University of Iowa
Tuesday, August 22, 2006
Penn State Room, 337 IMU
Members Present: Gloria Bulechek, Christine Catney, Michael Cohen, Virginia Dominguez, David Drake, Vicki Grassian, Steve McGuire, Frank Mitros, Michael O’Hara, Catherine Ringen, Jarjisu Sa-Aadu, Linda Snetselaar, Downing Thomas, Brad Thompson, James Tomkovicz, and Jerold Woodhead
Members Excused: Linda Boyle, Donna D’Alessandro, and Paul Heidger
Faculty Senate Officers in Attendance: Sheldon Kurtz, President Victoria Sharp, Vice President, Jennifer Glass, Secretary, and Richard LeBlond, Past President
Guests: Diane Heldt (Gazette), Judie Hermsen (Human Resources), Nancy Hauserman (Council on the Status of Women), Marcella (Equal Opportunity and Diversity), Carl Orgren (Emeritus Faculty Council), Jay Christensen-Szalanski (College of Business), Charlie Drum (University Relations), Lee Anna Clark (Psychology), Susan Johnson (Office of the Provost), Pat Cain (Office of the Provost), Michael Hogan (Office of the Provost), Salome Raheim (Office of the President), and Emileigh Barnes (The Daily Iowan)
I. Call to Order
Faculty Senate President Sheldon Kurtz called the meeting to order at 3:30 pm
He introduced Salome Raheim, Associate Professor in Social Work, and Senior Associate to the President. This is newly created faculty position in response to recommendations by the review committee of the President’s Office. It is a two-year, renewable term. She will regularly attend Council meetings and serve as liaison to the President’s Office
A. Meeting Agenda
The meeting agenda was approved by consent
B. Faculty Council Minutes, May 16, 2006
Motion to approve made by Professor O’Hara, seconded by Professor Woodhead. The meeting agenda was approved by consent.

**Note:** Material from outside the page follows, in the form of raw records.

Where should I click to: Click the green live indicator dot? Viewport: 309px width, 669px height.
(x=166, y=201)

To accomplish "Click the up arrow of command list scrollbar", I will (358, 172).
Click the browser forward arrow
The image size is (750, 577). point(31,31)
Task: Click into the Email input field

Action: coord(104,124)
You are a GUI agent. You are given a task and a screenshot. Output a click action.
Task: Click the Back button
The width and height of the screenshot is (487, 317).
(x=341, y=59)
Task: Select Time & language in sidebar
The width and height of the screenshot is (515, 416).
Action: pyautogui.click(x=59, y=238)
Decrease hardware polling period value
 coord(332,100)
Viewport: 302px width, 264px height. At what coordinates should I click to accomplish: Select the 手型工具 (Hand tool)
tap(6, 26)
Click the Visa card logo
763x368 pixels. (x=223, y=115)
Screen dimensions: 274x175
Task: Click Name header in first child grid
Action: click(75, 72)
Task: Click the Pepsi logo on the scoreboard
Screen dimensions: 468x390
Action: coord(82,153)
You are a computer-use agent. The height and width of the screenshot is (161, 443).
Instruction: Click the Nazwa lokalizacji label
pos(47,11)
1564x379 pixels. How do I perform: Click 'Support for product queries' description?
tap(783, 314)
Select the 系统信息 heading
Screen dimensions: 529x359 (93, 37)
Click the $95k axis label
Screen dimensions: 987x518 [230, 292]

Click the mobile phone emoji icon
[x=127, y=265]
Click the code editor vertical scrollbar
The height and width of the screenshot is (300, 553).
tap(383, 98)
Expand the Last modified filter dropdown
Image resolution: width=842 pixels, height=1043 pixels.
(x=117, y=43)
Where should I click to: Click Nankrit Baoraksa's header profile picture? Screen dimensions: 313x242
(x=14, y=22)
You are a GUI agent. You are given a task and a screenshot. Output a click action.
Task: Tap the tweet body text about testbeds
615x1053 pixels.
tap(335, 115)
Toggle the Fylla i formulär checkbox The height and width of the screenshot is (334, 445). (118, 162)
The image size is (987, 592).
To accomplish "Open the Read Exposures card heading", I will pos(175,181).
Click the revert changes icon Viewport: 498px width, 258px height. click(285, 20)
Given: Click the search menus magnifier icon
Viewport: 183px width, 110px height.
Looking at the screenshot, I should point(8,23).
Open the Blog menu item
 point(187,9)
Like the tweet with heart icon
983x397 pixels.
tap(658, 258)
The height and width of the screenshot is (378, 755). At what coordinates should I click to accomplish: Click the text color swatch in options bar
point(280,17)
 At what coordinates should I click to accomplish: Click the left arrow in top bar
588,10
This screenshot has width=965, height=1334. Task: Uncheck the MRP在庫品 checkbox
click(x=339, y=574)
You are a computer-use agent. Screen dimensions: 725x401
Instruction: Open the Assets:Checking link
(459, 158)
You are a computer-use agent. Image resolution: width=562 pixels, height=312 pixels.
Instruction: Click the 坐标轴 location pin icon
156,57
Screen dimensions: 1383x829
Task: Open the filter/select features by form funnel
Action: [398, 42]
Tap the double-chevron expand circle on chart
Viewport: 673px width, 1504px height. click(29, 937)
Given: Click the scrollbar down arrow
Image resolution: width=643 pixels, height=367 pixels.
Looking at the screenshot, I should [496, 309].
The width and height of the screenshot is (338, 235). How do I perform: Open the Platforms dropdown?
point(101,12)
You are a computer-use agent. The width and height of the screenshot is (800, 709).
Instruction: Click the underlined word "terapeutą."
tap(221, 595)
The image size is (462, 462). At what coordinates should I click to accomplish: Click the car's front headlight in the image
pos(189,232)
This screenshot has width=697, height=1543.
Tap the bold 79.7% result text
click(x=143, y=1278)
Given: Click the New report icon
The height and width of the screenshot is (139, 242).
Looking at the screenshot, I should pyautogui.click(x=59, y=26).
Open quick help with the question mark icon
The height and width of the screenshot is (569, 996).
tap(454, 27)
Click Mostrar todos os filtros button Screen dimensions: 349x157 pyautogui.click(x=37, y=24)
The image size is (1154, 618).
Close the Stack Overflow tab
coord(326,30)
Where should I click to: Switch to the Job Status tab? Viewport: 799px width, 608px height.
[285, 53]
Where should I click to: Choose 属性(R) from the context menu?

C. Faculty Senate Agenda, September 5, 2006
The meeting agenda was unanimously approved following a motion by Professor Cohen, seconded by Professor O’Hara, to create a list of faculty who are generally willing to serve on collegiate and decanal review teams.
D. Committee Replacement, Victoria Sharp
Senate Vice President Sharp made the following recommendation for Committee replacements:
Parking Appeals Committee: Bryce Plapp, Biochemistry, to replace Naeem Haider, Anesthesia, 2006-08
Professor LeBlond moved, seconded by Professor Sa-Aadu, to accept this replacement; it was unanimously approved.
A. Faculty Senate President, Sheldon Kurtz
1. Honorary Degree Selection Committee - Following approval of the Honorary Degree Policy, the first order of business is to name an eight-member selection committee. Kurtz encouraged Councilors to forward nominations to him via email, including a short bio-sketch or statement about the nominee’s broad sense of the university. The Faculty Senate chooses five associate/full professors with a gender/ethnic balance. The Provost will choose two further faculty members and name one representative from his office.
2. Programmatic Comparative Review – President Kurtz briefly reviewed the discussion at the Faculty Council/Administration Retreat a week earlier. He felt there was not much else the Council could do at this stage, but encouraged councilors to be sensitive to the issue and to think about it within their own environments.
3. Diversity Action Committee, Marcella David, Special Assistant to the President for Equal Opportunity and Diversity and Associate Provost
Professor David said the UI’s strategic plan lays out some aggressive benchmarks to improve gender diversity numbers in faculty and the administrative ranks, to improve diversity numbers in our faculty, staff and students from traditionally underrepresented communities in higher education; and also to create a more welcoming campus climate. Every member of our university community is to be held accountable for these goals.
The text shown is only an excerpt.